We know that the rules we have work this way, and that they are releasing the intro product for the new rules this year..for use with both older and newer material in the future.
 

Parmandur

Book-Friend
This is a vocabulary issue. By "core" what I think @Parmandur is referring to is the actual rules of play. What in the 5e PHB would be in chapters 7-10 with a smattering of what's in Chapter 5 (equipment).

Every actual new edition of the game - from 1e -> 2e -> 3e -> 3.5e -> 4e -> 5e has changed the fundamental core rules of play in major ways.
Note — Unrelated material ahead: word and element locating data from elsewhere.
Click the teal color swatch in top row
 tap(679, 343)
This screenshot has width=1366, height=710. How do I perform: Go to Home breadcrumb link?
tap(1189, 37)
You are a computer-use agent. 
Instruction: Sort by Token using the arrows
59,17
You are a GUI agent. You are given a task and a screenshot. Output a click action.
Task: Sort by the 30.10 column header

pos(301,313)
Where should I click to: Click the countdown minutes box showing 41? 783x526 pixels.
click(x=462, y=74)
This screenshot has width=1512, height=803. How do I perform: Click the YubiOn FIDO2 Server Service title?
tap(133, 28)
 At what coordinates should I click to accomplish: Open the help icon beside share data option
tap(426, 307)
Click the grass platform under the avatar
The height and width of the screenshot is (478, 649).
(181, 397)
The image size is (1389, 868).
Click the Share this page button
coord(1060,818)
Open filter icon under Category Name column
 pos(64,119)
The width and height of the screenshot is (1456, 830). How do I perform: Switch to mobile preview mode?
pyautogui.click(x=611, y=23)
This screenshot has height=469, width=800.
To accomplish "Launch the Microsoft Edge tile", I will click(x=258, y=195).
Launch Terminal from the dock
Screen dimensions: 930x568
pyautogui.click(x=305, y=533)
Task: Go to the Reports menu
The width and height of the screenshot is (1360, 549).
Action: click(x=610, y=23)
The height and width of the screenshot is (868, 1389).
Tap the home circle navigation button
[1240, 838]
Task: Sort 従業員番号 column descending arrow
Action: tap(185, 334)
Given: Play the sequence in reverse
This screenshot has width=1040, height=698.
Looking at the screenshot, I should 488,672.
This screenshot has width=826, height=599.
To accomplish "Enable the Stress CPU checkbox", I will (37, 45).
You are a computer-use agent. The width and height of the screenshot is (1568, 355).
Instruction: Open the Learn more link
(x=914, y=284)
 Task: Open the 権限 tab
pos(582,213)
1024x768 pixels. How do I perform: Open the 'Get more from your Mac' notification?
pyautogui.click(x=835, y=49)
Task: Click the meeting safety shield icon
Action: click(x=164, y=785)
For myself, there are two things that will cause me to say that it's actually a new edition of the game rather than an "Essentials" like revision (which you'll note - I don't consider a new edition of the game, though I do consider 3e and 3.5 to be different games):

1. Changes to the "core rules of play" as outlined above.
2. Changes to the basic class structure of the classes that result in incompatability with already published class material that is recognized as 5e. These would be big changes like changing when they get their subclasses, when they get class features, the number of class features they receive, etc. (Note that there can still be major changes that don't violate this assumption - the Tasha's Ranger is still a 5e ranger, for example, and I don't think Tasha's makes the game a new edition in any meaningful sense of the word).

And incidentally that's why I consider 3e and 3.5e to be two different editions, while I don't consider 4e and Essentials to be different editions. 3e to 3.5e was a pain in the neck switchover where fundamental rules of the core game were changed (1) AND major changes were made to classes that made them incompatible with their 3e versions (2). Essentials just gave a bunch of stuff that was presented in a different way but was compatible with what 4e already had done. I'm suspecting and hoping that the Anniversary edition will be much more like the 4e->Essentials move than a 3e to 3.5e one.
You got it. I think WotC can get a bit bold with the Classes themselves as long as the actual structural rules remain on place. For the sake of argument, let's assume the change them entirely. Still doesn't mean the new rules aren't compatible, because 2014 PCs will still function in the core rule framework. We already have Tasha's Races with 2014 Classes fighting Encounters with NPCs from both the 2014 Monster Manual and Monsters of the Multiverse. Compatibility in the structural rules is complete compatibility.